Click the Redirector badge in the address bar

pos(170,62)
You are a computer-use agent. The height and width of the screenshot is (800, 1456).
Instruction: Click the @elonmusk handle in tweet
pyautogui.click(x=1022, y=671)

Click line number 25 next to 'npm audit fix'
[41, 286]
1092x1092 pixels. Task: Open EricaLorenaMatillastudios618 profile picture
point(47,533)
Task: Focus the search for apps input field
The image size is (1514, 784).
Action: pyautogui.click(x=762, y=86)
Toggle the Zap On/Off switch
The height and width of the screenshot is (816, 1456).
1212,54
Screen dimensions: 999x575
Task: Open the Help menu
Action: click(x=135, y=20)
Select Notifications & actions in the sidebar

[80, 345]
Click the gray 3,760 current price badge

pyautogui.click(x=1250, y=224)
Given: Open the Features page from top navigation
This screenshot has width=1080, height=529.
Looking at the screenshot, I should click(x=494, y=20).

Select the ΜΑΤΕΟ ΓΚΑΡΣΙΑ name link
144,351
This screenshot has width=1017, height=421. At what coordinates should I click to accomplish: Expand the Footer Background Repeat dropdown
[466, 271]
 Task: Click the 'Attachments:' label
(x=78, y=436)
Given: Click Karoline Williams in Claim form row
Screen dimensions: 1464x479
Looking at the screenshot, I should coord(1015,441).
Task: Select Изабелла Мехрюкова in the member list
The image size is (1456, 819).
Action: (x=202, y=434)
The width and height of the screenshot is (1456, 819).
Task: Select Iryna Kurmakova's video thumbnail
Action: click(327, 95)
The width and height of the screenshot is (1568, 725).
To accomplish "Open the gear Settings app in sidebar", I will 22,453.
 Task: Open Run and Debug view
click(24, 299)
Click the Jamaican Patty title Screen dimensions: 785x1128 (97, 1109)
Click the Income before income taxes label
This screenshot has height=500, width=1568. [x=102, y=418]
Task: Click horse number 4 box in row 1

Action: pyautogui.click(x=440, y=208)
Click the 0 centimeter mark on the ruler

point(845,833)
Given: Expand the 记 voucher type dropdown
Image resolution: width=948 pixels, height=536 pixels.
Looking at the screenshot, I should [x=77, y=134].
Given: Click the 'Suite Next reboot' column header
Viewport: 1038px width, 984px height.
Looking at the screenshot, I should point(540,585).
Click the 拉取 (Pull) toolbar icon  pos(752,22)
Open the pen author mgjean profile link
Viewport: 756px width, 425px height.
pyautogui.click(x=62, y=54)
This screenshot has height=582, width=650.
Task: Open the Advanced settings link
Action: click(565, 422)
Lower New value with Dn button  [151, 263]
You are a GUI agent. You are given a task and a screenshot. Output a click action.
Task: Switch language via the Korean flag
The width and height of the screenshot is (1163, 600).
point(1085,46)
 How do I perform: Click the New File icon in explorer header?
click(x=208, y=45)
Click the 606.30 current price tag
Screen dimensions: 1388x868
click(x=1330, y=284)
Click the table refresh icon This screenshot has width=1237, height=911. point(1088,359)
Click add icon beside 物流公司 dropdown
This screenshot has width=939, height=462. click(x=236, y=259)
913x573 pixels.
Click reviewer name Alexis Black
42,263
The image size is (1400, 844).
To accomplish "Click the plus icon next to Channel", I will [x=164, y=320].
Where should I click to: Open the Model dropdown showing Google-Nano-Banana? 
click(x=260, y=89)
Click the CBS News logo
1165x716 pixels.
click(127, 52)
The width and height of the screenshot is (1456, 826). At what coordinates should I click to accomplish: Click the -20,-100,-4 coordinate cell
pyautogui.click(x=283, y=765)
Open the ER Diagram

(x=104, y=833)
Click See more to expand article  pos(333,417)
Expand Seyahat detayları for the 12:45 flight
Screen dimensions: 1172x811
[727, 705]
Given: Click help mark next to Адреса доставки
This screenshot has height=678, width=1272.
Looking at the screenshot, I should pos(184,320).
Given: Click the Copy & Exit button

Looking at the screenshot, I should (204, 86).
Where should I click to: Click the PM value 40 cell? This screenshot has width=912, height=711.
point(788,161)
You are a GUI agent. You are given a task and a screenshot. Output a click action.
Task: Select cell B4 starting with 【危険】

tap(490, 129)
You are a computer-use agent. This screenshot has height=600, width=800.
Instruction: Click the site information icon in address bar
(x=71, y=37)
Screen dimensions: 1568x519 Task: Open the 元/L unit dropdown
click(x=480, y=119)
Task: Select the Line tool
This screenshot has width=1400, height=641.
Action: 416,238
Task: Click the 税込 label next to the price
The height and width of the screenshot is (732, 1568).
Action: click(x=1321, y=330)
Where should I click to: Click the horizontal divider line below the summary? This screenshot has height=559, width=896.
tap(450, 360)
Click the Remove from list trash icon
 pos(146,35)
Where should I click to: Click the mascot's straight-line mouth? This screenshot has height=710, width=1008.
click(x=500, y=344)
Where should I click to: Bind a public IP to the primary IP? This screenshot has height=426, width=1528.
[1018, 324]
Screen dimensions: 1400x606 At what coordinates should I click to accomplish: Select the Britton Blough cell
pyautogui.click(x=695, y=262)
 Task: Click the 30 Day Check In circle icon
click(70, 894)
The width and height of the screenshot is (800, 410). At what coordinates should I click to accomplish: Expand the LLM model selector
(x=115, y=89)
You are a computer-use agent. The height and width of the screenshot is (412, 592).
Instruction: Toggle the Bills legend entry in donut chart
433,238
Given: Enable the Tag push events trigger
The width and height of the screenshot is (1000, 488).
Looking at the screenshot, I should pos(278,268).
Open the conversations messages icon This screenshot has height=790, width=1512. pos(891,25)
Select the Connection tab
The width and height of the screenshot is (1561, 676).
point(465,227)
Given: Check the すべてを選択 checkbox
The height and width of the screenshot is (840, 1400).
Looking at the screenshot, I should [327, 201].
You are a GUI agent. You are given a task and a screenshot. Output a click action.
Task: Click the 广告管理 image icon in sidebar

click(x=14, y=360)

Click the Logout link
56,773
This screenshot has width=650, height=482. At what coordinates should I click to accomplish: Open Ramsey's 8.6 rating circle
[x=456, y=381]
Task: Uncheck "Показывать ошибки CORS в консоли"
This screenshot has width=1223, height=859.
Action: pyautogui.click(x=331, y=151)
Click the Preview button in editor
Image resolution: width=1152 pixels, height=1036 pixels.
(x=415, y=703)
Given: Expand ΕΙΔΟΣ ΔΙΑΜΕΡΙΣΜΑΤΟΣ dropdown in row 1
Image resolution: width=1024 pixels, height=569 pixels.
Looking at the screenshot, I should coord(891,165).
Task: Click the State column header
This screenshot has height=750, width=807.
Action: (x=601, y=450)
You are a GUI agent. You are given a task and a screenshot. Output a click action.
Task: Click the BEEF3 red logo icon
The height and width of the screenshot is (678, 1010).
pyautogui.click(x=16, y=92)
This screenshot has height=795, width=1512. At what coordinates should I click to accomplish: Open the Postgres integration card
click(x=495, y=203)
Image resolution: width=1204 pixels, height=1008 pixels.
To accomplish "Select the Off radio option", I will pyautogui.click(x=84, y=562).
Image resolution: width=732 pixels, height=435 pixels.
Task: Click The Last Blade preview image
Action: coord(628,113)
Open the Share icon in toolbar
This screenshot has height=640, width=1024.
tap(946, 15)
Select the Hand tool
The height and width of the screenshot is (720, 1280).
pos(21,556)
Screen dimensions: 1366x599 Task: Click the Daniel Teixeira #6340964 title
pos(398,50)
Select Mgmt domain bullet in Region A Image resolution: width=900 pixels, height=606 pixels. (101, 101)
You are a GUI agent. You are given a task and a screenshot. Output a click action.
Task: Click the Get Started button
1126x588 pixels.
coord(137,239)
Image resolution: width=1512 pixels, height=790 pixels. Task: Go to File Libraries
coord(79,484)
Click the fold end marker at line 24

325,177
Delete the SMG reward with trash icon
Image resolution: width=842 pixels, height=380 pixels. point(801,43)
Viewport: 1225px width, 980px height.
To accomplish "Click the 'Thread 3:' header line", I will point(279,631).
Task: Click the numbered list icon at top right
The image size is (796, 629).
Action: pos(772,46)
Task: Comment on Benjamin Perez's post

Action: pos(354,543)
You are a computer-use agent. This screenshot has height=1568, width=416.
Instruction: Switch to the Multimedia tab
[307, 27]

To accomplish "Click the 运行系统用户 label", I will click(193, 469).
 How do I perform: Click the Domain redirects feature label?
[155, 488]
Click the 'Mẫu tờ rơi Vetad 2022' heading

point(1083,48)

================

Copy the data from its first line through the line that contains "Action: pyautogui.click(x=762, y=86)", substituting "toolbar" for "address bar" and keeping everything else the same.

▶ EXPECTED ANSWER:
Click the Redirector badge in the toolbar

pos(170,62)
You are a computer-use agent. The height and width of the screenshot is (800, 1456).
Instruction: Click the @elonmusk handle in tweet
pyautogui.click(x=1022, y=671)

Click line number 25 next to 'npm audit fix'
[41, 286]
1092x1092 pixels. Task: Open EricaLorenaMatillastudios618 profile picture
point(47,533)
Task: Focus the search for apps input field
The image size is (1514, 784).
Action: pyautogui.click(x=762, y=86)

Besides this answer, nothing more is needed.